BEIJING/MELBOURNE (Reuters) - China churned out record amounts of steel and aluminum in June as producers rushed to cash-in on rallying prices in the wake of a drive by Beijing to crack down on output of low-grade metal.
That could fuel concerns the world’s top steel producer will export more metal, stoking global oversupply and fanning tensions with the United States after it accused the nation of flooding international markets with cheap aluminum and steel.
U.S. President Donald Trump has threatened to use a Cold War-era law to restrict imports for national security reasons as bilateral talks between Washington and Beijing continue.
China has long-denied that it has been offloading metals abroad at the expense of foreign producers.
Chinese steel output last month rose 5.7 percent from the year before to a record 73.23 million tonnes, surpassing April’s all-time high of 72.78 million tonnes, data from the National Statistics Bureau showed on Monday.
Aluminum production jumped 7.4 percent year-on-year to 2.93 million tonnes, exceeding December’s record of 2.89 million tonnes.

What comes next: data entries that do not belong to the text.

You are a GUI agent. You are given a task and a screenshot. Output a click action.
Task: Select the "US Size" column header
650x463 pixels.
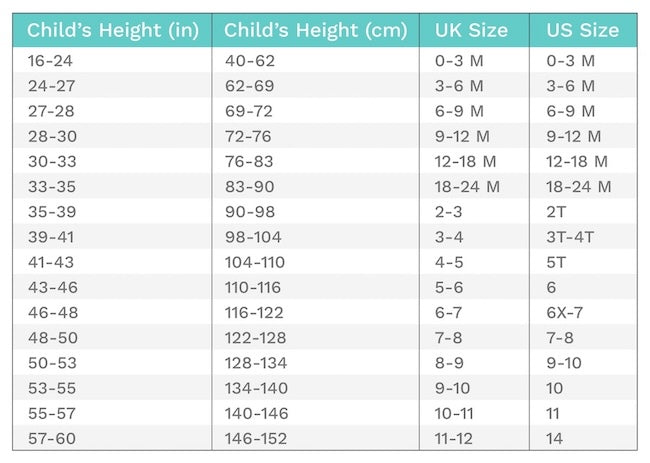(x=583, y=30)
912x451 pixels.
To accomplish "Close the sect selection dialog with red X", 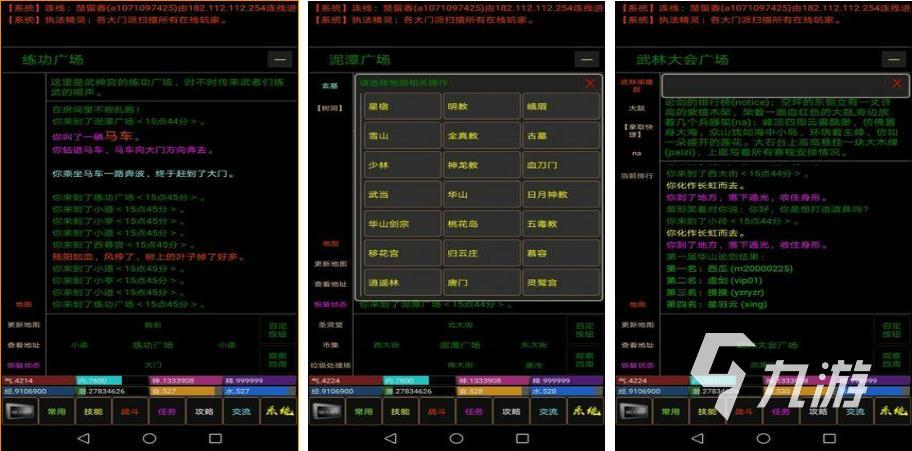I will pyautogui.click(x=590, y=84).
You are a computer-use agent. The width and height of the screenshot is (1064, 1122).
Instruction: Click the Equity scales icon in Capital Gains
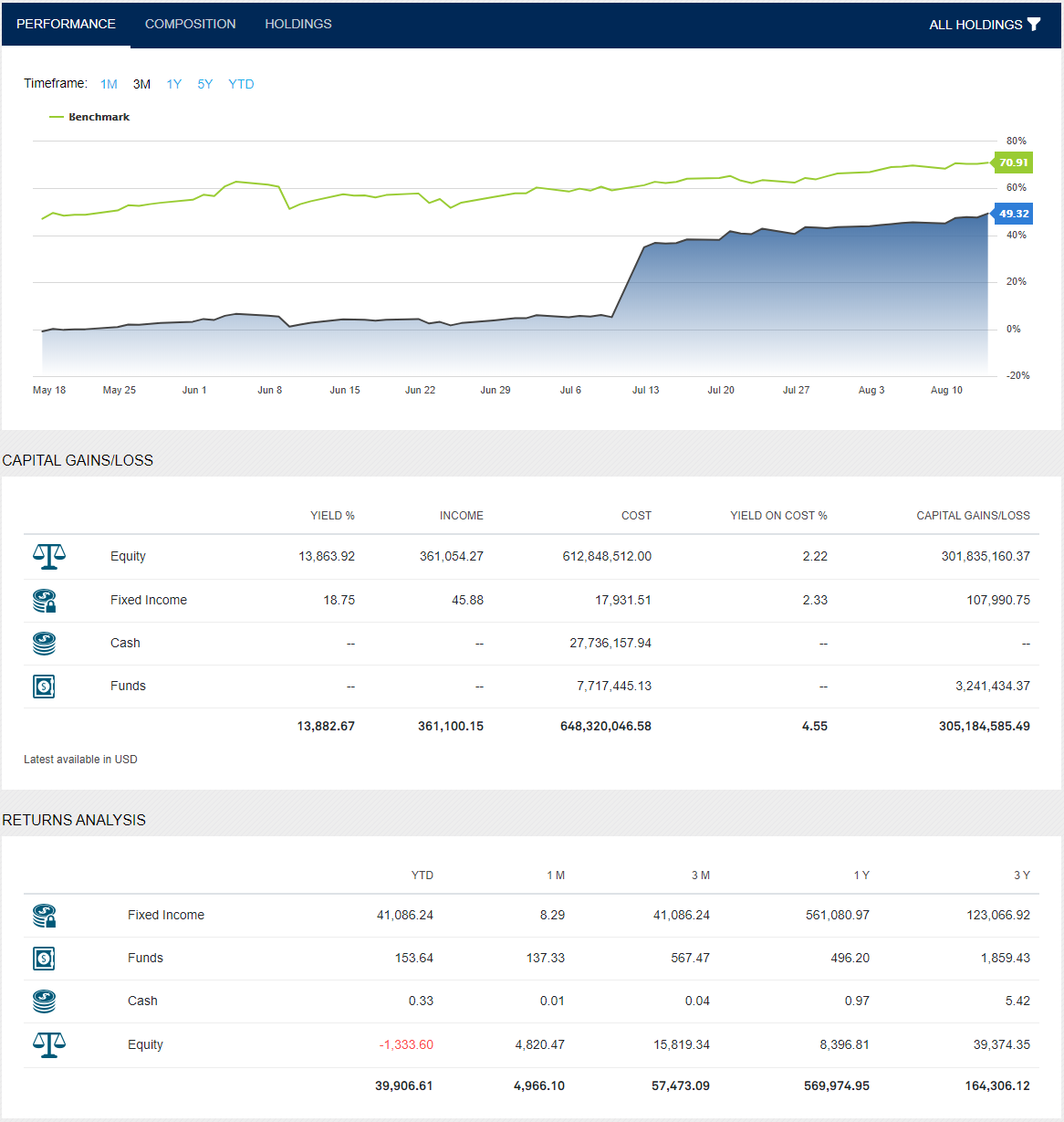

Export data last week showed steel products shipments fell last month, while aluminum sales abroad were steady.
But analysts said the latest numbers should not be seen as provocative move ahead of a decision by the United States on possible import tariffs.
“It’s wrong to think that this is some sort of unified, homogenous voice that is deliberately making some provocative statement to the U.S,” said Paul Adkins, managing director of aluminum consultancy AZ China.
“That couldn’t be further from the truth. What we’re really seeing, if anything, is ... a lack of a coordinated response (from Chinese producers).”
Analysts said the increases came as local steel and aluminum prices rose after the government cut back on metals producing capacity earlier in the year as it battles a glut in supply and looks to clamp down on pollution.
“The reason that prices were higher in the first place was the expectation of Chinese cutting back supply of aluminum and steel, yet that is what is inducing its high utilization rates,” said Mark Pervan, chief economist at AME Group in Sydney.
Steel rebar margins were almost 1,000 yuan ($147.77) per tonne in June, enticing mills to increase output, said Bai Jing, analyst at Galaxy Futures.
“China’s crackdown on low-end steel has left a capacity gap in the market,” she said.
In the first half of the year, China eliminated around 120 million tonnes of low-end steel capacity. By May, the country had fulfilled nearly 85 percent, or 42.4 million tonnes, of its 2016 steel capacity cutting target.
The data came as better-than-expected GDP numbers brightened demand prospects for metals and spurred gains in prices, with steel rebar rising 2 percent.